Written problem => Carry over the stretch of entries below from the line that contains "Task: Click the Excel Save icon" through the line that contains "will (287, 45).", requests included, adding -5 to every coordinate number in the answers.

Input material =>

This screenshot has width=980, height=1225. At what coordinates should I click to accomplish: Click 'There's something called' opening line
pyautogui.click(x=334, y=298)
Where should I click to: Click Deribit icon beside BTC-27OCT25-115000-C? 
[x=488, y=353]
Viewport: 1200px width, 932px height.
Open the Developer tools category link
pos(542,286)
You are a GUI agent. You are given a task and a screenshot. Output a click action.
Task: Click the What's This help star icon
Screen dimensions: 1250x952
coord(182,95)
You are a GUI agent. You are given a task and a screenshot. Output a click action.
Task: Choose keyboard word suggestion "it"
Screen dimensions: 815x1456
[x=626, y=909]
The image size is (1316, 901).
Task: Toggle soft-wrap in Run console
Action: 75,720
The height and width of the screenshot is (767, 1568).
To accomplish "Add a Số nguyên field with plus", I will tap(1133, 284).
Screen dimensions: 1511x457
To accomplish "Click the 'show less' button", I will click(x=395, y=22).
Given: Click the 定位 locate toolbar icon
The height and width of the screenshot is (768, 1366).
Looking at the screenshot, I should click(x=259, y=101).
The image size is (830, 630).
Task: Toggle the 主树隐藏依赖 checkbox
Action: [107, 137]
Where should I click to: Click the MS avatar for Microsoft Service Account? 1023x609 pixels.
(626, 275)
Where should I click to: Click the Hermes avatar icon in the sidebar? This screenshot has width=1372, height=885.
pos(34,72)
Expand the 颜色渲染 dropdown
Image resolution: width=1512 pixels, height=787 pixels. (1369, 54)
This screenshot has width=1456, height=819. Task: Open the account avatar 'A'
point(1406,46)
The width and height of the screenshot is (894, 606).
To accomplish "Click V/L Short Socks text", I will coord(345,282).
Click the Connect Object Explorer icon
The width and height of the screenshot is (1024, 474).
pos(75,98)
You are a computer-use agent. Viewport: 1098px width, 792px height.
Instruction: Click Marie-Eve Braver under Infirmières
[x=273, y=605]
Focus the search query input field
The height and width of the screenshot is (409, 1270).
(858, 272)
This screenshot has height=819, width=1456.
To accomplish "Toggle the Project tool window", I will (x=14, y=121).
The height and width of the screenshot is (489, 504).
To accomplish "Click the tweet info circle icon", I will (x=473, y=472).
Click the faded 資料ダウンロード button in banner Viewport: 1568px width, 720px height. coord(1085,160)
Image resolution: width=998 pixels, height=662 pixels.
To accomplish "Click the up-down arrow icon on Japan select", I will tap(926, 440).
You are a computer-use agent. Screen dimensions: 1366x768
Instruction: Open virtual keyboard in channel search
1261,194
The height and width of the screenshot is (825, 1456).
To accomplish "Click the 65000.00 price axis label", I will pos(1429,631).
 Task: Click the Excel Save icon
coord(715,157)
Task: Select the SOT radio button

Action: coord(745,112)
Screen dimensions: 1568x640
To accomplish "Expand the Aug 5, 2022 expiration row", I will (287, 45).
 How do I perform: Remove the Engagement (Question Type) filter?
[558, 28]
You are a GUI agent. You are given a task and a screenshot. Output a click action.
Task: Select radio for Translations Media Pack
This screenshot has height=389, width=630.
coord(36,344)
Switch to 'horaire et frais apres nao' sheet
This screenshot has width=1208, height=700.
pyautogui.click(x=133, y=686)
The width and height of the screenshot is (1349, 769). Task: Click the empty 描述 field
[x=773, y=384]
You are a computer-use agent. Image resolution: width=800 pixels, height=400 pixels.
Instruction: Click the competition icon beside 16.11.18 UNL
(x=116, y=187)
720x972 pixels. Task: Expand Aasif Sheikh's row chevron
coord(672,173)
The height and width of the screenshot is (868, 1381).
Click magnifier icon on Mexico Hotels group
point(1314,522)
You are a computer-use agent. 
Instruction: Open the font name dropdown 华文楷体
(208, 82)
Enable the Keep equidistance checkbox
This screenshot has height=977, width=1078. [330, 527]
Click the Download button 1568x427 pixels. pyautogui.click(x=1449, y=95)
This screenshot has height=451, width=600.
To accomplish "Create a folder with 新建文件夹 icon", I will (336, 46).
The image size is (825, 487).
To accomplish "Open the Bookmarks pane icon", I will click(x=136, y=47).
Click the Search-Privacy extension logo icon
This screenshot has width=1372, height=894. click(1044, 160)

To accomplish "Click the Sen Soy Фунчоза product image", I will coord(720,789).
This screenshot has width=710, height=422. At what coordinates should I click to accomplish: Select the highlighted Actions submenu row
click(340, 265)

Full output =>
 Task: Click the Excel Save icon
coord(710,152)
Task: Select the SOT radio button

Action: coord(740,107)
Screen dimensions: 1568x640
To accomplish "Expand the Aug 5, 2022 expiration row", I will (282, 40).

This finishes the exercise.